(PROBLEM TO SOLVE) Output the stretch of the records below from the line containing "[button] (131, 33)" through the end of the records as a Markdown table with the columns No. and Line, numbering each row and leaving out blank lines.

(GIVEN DATA)
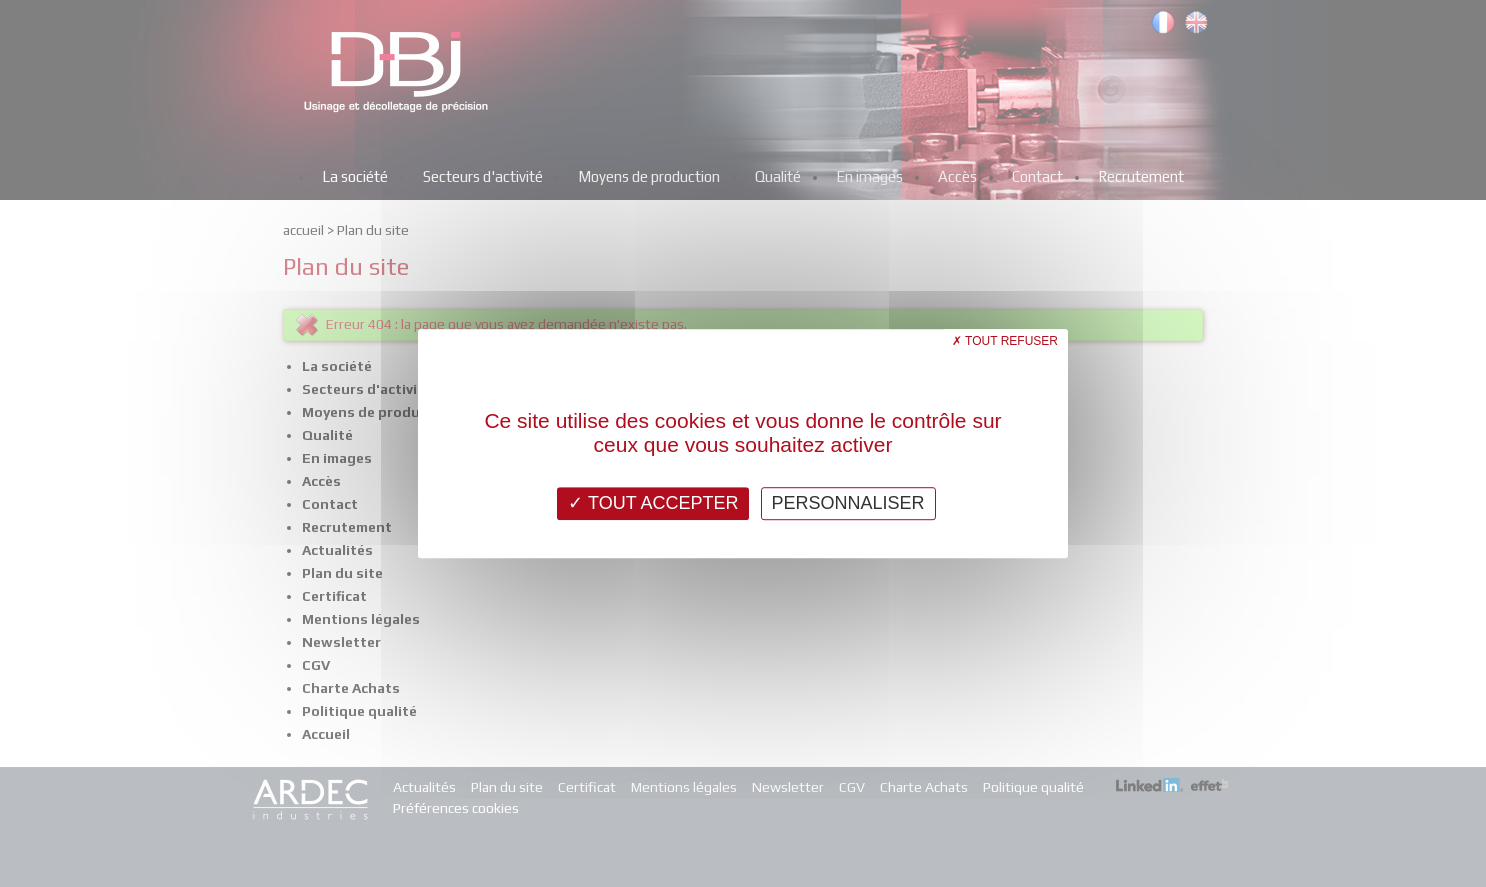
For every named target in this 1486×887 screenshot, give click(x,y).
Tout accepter (653, 503)
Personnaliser (848, 503)
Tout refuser (1005, 341)
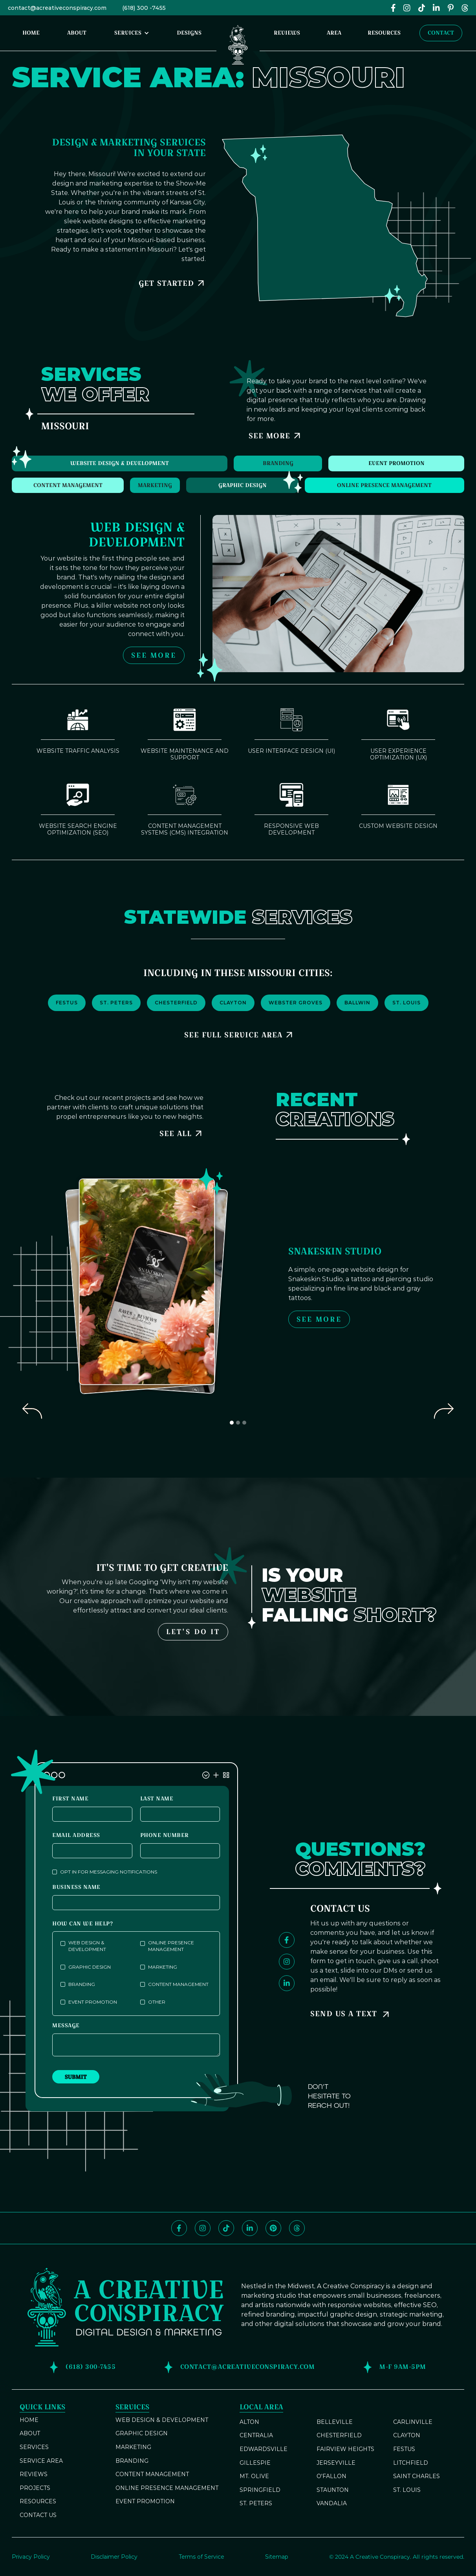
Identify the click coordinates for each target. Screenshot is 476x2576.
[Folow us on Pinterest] (451, 8)
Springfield (260, 2489)
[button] (131, 33)
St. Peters (256, 2503)
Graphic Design (141, 2433)
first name (70, 1798)
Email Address (76, 1835)
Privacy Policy (31, 2556)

(IN RESPONSE)
| No. | Line |
|---|---|
| 1 | [button] (131, 33) |
| 2 | St. Peters (256, 2503) |
| 3 | Graphic Design (141, 2433) |
| 4 | first name (70, 1798) |
| 5 | Email Address (76, 1835) |
| 6 | Privacy Policy (31, 2556) |